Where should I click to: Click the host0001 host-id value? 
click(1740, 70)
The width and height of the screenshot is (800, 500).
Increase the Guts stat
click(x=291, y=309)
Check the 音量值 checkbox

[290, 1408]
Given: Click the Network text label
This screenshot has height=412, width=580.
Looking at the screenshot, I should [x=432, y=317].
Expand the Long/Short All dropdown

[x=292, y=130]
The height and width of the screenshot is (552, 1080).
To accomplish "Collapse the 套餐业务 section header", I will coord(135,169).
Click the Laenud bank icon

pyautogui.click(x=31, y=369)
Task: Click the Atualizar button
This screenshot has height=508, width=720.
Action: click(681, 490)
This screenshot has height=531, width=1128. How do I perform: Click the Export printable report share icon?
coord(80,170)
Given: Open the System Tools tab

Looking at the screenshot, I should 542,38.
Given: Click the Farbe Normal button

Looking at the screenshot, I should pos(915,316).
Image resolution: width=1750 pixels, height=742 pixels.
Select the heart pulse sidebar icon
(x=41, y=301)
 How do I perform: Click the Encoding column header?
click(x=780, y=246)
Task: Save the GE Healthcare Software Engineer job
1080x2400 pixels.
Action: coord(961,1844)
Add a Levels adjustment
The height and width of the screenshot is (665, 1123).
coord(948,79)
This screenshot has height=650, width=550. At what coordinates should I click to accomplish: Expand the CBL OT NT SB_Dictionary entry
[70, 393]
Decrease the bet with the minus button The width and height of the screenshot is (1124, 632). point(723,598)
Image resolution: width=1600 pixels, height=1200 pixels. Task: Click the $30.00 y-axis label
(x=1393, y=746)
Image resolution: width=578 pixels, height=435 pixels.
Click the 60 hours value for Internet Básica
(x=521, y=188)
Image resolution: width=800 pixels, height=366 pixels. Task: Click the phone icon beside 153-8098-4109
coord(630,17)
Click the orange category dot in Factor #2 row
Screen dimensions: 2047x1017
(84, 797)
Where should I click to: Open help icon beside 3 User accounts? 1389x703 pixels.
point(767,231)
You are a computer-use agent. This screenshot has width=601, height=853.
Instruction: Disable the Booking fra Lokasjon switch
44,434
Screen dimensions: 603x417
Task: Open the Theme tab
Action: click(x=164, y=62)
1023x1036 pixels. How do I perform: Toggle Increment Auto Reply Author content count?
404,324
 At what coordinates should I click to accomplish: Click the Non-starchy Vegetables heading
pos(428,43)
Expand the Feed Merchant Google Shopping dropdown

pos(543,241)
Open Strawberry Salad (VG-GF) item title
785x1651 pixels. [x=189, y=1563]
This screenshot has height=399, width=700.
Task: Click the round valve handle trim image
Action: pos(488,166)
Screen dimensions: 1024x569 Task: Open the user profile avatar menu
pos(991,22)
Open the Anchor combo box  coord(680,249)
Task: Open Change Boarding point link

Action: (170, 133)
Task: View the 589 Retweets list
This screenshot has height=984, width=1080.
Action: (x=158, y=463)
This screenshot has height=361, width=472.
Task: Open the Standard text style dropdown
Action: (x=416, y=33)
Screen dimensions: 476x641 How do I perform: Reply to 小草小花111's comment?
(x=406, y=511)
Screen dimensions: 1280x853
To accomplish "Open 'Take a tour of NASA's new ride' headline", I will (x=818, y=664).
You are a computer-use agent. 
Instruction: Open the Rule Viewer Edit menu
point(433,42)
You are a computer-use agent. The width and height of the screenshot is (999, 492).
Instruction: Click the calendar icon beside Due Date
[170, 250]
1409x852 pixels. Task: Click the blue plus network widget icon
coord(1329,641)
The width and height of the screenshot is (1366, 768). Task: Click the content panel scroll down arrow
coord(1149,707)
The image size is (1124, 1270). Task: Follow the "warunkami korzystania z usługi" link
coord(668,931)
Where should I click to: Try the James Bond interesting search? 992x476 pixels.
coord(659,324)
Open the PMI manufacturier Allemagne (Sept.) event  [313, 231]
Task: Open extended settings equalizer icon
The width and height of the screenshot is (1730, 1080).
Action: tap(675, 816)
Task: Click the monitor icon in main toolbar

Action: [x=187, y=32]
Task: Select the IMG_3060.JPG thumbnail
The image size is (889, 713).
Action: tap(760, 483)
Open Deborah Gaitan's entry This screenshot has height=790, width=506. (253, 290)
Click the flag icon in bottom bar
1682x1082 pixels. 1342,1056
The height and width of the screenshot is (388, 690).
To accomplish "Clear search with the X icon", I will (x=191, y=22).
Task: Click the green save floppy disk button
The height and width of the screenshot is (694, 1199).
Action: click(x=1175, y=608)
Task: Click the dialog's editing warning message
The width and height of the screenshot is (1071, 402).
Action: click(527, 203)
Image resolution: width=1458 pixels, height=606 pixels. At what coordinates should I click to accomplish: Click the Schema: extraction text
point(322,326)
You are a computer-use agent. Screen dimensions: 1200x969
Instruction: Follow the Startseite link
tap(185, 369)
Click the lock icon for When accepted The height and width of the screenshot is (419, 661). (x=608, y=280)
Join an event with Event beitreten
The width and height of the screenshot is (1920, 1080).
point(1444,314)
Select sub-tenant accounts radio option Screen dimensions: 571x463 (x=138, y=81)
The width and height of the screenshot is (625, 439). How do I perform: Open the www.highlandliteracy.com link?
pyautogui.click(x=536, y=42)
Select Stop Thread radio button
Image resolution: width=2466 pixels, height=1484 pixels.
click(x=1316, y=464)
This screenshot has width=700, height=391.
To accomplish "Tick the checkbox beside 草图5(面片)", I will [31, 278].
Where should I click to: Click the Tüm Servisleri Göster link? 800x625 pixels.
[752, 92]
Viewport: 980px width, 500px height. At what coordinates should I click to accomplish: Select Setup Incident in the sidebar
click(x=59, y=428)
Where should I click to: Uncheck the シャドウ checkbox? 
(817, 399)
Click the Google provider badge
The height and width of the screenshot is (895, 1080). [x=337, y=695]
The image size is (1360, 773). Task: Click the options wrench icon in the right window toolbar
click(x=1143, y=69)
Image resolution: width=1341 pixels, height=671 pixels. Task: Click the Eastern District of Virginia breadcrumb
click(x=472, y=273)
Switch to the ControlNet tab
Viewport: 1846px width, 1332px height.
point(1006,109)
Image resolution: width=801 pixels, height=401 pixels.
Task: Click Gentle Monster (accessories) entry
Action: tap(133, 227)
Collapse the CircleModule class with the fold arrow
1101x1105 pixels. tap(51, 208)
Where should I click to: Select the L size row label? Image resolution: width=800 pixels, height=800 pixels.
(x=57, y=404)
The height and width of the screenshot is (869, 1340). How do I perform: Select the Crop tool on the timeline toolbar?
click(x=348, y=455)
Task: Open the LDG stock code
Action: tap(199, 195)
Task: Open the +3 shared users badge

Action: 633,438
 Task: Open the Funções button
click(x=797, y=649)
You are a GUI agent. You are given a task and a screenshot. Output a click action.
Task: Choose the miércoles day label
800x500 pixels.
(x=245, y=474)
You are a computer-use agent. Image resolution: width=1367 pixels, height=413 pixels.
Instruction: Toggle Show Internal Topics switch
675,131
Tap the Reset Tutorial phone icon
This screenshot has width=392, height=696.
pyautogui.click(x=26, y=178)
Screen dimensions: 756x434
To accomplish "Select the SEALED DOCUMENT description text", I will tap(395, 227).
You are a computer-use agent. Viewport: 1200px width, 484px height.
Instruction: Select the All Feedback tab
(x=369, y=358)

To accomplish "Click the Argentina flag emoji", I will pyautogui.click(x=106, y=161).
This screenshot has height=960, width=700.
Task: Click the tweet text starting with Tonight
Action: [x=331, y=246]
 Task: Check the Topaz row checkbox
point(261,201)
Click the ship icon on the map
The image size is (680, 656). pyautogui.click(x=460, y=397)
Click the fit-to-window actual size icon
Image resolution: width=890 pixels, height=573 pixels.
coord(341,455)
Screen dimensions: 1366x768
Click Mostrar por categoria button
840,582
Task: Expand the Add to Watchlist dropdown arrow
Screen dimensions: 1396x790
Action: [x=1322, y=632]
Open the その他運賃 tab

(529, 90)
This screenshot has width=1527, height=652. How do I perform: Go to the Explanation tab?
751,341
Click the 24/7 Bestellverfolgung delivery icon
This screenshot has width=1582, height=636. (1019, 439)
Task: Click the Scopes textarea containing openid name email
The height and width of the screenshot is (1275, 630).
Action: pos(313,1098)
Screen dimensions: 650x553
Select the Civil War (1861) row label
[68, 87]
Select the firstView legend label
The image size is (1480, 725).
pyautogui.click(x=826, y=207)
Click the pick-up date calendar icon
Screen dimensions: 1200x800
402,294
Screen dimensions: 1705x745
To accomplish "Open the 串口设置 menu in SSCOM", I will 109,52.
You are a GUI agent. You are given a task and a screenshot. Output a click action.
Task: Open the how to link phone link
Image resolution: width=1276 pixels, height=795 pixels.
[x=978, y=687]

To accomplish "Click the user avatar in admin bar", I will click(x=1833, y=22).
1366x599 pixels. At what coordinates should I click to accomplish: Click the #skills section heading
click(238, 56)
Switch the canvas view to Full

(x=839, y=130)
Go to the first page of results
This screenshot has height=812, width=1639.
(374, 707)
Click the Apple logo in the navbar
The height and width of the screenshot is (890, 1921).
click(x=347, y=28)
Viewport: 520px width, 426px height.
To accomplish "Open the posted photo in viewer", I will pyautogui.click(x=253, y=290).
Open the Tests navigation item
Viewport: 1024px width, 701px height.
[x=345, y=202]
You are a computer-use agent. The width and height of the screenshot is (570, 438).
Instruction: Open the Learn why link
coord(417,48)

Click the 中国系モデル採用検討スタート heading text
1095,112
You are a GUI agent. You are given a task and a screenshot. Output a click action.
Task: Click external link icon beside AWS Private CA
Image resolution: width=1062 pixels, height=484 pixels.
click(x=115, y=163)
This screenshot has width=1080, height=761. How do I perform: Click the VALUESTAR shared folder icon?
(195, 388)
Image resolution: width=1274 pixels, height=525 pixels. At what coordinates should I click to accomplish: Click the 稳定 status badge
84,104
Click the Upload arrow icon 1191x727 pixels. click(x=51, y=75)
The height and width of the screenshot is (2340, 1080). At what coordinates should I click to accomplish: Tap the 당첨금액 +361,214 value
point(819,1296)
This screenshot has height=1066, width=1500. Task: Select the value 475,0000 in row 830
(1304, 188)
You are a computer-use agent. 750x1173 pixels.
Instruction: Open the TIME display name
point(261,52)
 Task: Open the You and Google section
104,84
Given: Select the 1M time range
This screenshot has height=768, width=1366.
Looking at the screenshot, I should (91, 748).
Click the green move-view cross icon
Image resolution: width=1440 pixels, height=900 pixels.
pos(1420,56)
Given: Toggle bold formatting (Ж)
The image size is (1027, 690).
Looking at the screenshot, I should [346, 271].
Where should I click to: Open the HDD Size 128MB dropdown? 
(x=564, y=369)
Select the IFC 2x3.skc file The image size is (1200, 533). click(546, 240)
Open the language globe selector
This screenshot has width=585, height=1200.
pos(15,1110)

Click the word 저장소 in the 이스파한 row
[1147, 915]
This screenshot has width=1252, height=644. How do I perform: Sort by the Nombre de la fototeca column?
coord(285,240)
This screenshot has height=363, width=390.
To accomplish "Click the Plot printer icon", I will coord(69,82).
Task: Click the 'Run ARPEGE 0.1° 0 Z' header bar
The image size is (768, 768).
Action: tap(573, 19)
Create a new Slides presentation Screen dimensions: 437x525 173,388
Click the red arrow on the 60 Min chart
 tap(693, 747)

+ + +

Give back the records word for word. Start at the first line, end at the line containing "Given: Click the Network text label", and include both.

Where should I click to: Click the host0001 host-id value? 
click(1740, 70)
The width and height of the screenshot is (800, 500).
Increase the Guts stat
click(x=291, y=309)
Check the 音量值 checkbox

[290, 1408]
Given: Click the Network text label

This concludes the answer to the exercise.